◆ Actions requises ◆
1. D'après le texte sur l'affaire Solange Paré, en combien de jours le dossier a-t-il été réglé ?
2. Recopiez fidèlement le passage du texte sur l'affaire Solange Paré qui commence par « 49 jours pour » et se termine par « tout sans avocat. ».
3. Poursuivez le texte sur l'affaire Solange Paré à partir de sa dernière phrase.

◆ Texte ◆
____________
Au moment de la seconde audience devant la Commission d’examen des troubles mentaux (CETM), le récent décès de Solange Paré fut annoncé. Aucun professionnel n’est venu témoigner sur les causes du décès. La mère de l’accusée a affirmé qu’elle était simplement morte de la COVID-19. Pour une raison inexpliquée, ses propos ont été retenus et non contestés par la CETM en raison de sa « grande crédibilité ». Il s’agit de la seule « preuve » déposée devant la commission pour affirmer que Solange Paré n’est pas décédée des suites de l’agression.  

49 jours pour régler le dossier :

Alors que les délais judiciaires explosent de partout, ce dossier fut étonnement réglé en l’espace de 49 jours. Pendant ce court délai, l’accusé a eu le temps de comparaître, d’être évalué par un psychiatre et de recevoir sa sentence. Le tout sans avocat.
____________
◆ Données fournies ◆
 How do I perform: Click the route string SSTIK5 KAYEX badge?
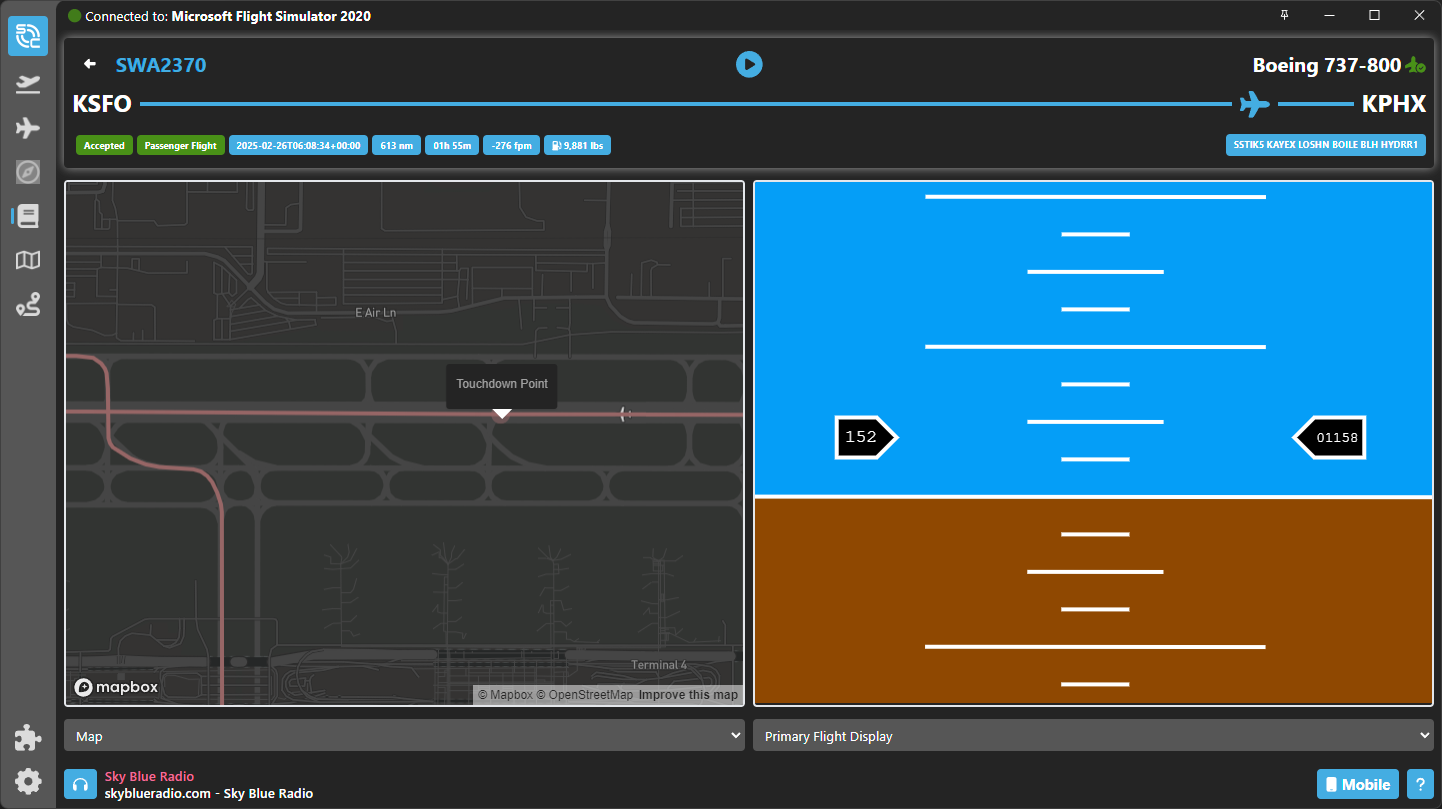point(1325,145)
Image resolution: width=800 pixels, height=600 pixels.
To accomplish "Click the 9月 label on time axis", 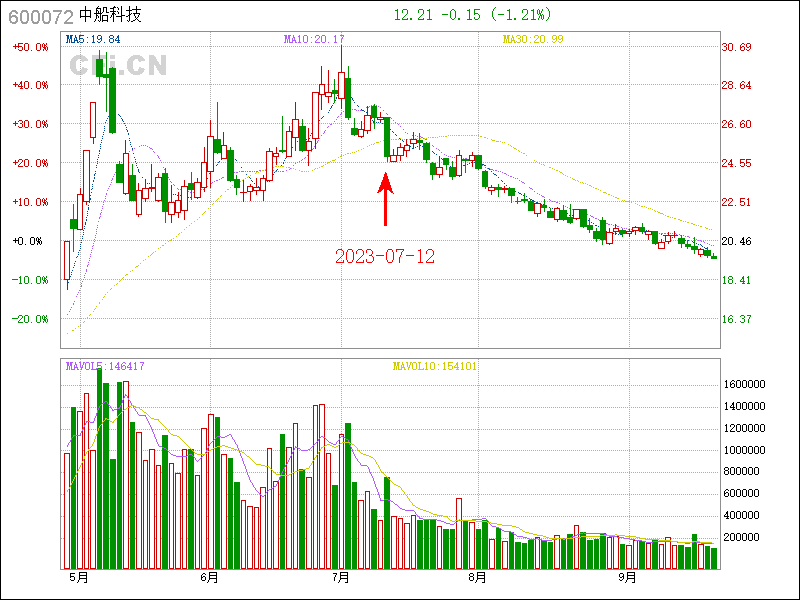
____________
◆ Réponses aux consignes ◆
1. En 49 jours.

2.
49 jours pour régler le dossier :

Alors que les délais judiciaires explosent de partout, ce dossier fut étonnement réglé en l’espace de 49 jours. Pendant ce court délai, l’accusé a eu le temps de comparaître, d’être évalué par un psychiatre et de recevoir sa sentence. Le tout sans avocat.

3.
Impossibilité de l’accuser deux fois :

Au Canada, la loi prévoit qu’on ne peut accuser une même personne deux fois pour le même crime. Autrement dit, même s’il existait des documents pour prouver le lien de cause à effet entre l’agression et le décès de Solange Paré, le DPCP ne pourrait déposer de nouvelles accusations. Comme il s’agit des mêmes événements et de la même preuve, il est impossible de juger deux fois le même crime, même si la victime est décédée après le verdict, a confirmé l’organisation.  

Or, la fille de Mme Paré estime que l'indifférence généralisée avec laquelle on a géré le dossier pourrait mettre en danger la population.